The fallout is justified
British Columbians are not dumb, and they are rightfully concerned about their elected government being displaced by a regime of consent that they never voted for. A March Angus Reid poll found more than half of British Columbians think DRIPA goes too far in curbing the power of the provincial government, compared to 44 per cent last August. And in polling from 2025, 69 per cent of Canadians say they better understand why reconciliation is important, but over half believe too much attention is paid to reconciliation compared with other priorities.
According to recent findings from the Aristotle Foundation, $27.2 billion in public money has been spent on BC First Nations by the province and federal governments since 2001. Given the vast amount of money involved, the lack of transparency with how reconciliation is being handled across the board, it’s no surprise perhaps that a demand for accountability is building alongside the public’s growing discontent. Another Angus Reid survey found Canadians split 55-45 on whether Indigenous Peoples should have unique status or the same status as others, and 82 per cent support reinstating federal audit requirements for First Nations spending.

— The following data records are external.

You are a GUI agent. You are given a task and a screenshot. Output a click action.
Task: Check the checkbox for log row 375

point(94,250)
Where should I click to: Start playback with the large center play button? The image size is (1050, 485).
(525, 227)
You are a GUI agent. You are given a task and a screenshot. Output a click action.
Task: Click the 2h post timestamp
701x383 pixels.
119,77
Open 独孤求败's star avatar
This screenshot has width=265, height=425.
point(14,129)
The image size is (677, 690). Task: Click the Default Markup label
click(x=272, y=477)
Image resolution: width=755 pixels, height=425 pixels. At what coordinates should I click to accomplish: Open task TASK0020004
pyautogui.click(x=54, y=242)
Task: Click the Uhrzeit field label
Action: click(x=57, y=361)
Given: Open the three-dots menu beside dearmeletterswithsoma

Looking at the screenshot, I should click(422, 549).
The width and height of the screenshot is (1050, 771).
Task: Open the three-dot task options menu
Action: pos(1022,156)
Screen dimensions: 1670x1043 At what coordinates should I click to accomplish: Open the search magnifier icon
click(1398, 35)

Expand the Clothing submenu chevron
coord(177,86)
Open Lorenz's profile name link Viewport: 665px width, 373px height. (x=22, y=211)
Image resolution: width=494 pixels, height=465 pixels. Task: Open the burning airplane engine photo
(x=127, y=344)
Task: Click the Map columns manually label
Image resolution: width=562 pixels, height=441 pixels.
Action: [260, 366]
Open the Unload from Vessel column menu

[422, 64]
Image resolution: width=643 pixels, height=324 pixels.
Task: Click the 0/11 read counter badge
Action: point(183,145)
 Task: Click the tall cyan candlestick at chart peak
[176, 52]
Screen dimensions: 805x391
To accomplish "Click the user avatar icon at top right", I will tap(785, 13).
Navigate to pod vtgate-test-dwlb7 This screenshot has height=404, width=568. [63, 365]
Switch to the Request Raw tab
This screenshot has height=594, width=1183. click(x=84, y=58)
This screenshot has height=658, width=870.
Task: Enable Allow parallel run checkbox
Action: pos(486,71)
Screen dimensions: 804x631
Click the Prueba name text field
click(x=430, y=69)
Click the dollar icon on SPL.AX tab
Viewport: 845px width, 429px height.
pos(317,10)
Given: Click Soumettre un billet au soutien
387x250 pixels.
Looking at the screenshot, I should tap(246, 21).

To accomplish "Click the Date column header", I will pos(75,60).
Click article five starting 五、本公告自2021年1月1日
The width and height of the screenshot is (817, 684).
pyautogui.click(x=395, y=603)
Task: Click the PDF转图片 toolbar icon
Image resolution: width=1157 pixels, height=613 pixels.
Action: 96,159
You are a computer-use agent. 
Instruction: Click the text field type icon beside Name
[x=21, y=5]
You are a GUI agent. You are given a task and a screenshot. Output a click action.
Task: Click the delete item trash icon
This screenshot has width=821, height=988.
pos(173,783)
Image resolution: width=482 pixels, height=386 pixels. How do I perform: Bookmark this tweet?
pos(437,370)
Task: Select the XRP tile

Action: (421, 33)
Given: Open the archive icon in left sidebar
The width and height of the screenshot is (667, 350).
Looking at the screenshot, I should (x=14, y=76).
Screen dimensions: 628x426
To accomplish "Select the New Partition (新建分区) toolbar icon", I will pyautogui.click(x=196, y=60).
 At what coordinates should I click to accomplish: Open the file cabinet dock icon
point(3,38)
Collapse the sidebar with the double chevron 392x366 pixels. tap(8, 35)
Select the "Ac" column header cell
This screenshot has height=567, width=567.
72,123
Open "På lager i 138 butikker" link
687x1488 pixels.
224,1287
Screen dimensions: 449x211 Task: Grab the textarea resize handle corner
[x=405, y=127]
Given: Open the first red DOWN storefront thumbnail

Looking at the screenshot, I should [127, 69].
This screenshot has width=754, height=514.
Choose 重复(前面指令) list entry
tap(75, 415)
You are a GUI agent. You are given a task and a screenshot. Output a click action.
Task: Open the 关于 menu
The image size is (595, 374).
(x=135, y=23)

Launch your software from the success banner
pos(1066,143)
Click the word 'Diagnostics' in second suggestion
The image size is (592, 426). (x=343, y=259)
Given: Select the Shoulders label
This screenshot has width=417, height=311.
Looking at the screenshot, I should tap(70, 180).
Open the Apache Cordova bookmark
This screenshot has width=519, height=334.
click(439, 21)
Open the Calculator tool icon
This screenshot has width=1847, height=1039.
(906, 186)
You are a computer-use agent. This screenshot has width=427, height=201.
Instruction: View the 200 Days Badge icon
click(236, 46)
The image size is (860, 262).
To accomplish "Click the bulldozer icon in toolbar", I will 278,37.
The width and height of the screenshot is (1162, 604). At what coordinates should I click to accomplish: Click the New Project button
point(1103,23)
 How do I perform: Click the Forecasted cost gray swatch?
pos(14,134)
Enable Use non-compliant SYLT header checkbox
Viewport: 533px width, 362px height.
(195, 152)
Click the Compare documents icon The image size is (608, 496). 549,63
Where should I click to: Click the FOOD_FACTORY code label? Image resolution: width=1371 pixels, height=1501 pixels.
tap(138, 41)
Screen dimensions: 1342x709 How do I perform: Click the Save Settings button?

The reconciliation fallout is justified, and it was preventable. Public policy, legal developments and political agendas have taken the reconciliation movement in an unpredictable direction, reshaping the province without consent of British Columbians. People cannot be asked to pay vast sums without accountability, to believe in grievous crimes without proof, and to surrender their access to public land and the surity of their property titles without a voice or a vote.
Reconciliation has careened off course. It is failing because it is being turned into an orthodoxy that most British Columbians, and indeed Canadians, never asked for and don’t want. It has soured their goodwill, and without intervention, we could all be headed into a public backlash of hurricane proportions.